Vornholt Tobias, Mutný Mojmír, Schmidt Gregor W, Schellhaas Christian, Tachibana Ryo, Panke Sven, Ward Thomas R, Krause Andreas, Jeschek Markus
Department of Biosystems Science and Engineering, ETH Zurich, Mattenstrasse 26, 4058 Basel, Switzerland.
National Centre of Competence in Research (NCCR) Molecular Systems Engineering, 4056 Basel,Switzerland.
ACS Cent Sci. 2024 May 22;10(7):1357-1370. doi: 10.1021/acscentsci.4c00258. eCollection 2024 Jul 24.
Tailored enzymes are crucial for the transition to a sustainable bioeconomy.
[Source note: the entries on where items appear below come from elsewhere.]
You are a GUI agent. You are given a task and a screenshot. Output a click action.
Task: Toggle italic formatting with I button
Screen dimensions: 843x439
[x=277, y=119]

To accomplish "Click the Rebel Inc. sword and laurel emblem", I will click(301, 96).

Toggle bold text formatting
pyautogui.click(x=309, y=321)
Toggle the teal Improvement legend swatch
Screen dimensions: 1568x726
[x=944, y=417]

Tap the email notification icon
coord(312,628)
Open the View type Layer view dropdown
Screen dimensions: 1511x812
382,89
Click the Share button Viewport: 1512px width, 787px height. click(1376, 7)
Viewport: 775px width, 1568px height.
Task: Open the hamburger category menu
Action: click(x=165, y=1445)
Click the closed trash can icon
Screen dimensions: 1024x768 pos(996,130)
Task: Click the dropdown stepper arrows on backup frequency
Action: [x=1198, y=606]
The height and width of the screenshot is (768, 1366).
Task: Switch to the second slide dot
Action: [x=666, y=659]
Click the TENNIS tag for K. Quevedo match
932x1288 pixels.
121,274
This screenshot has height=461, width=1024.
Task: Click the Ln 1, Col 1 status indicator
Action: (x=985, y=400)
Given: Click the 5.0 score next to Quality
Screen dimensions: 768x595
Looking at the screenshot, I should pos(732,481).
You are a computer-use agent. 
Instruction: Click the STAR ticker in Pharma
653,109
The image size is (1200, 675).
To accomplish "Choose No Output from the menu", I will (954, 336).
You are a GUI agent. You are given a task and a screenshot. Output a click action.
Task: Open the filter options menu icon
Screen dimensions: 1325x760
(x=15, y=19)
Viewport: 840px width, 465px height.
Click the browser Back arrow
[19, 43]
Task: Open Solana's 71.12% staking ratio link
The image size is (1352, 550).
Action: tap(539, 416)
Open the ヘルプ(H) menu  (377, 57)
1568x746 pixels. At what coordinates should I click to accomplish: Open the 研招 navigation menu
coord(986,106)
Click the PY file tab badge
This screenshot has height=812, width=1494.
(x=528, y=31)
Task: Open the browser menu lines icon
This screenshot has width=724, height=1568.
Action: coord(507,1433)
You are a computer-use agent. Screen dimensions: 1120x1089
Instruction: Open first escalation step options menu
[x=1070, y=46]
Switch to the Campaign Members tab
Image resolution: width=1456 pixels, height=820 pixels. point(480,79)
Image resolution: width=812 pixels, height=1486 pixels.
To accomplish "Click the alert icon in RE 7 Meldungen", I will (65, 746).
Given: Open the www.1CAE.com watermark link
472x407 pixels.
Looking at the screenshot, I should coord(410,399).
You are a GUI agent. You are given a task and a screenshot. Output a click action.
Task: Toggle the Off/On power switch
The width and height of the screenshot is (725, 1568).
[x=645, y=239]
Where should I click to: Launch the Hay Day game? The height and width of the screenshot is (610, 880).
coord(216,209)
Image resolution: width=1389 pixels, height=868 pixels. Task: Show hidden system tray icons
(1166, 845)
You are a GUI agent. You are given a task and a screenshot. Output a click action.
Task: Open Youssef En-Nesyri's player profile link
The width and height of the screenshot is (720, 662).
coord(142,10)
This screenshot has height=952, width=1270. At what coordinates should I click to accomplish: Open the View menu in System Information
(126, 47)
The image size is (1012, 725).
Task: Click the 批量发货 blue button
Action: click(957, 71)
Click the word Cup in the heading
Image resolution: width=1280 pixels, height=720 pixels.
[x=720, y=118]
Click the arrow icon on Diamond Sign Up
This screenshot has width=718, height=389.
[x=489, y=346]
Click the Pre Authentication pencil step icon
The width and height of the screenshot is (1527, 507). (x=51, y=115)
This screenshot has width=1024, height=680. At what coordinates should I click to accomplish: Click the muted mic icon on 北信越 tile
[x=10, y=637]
However, enzyme engineering is laborious and failure-prone due to its reliance on serendipity. The efficiency and success rates of engineering campaigns may be improved by applying machine learning to map the sequence-activity landscape based on small experimental data sets. Yet, it often proves challenging to reliably model large sequence spaces while keeping the experimental effort tractable. To address this challenge, we present an integrated pipeline combining large-scale screening with active machine learning, which we applied to engineer an artificial metalloenzyme (ArM) catalyzing a new-to-nature hydroamination reaction. Combining lab automation and next-generation sequencing, we acquired sequence-activity data for several thousand ArM variants. We then used Gaussian process regression to model the activity landscape and guide further screening rounds. Critical characteristics of our pipeline include the cost-effective generation of information-rich data sets, the integration of an explorative round to improve the model's performance, and the inclusion of experimental noise. Our approach led to an order-of-magnitude boost in the hit rate while making efficient use of experimental resources. Search strategies like this should find broad utility in enzyme engineering and accelerate the development of novel biocatalysts.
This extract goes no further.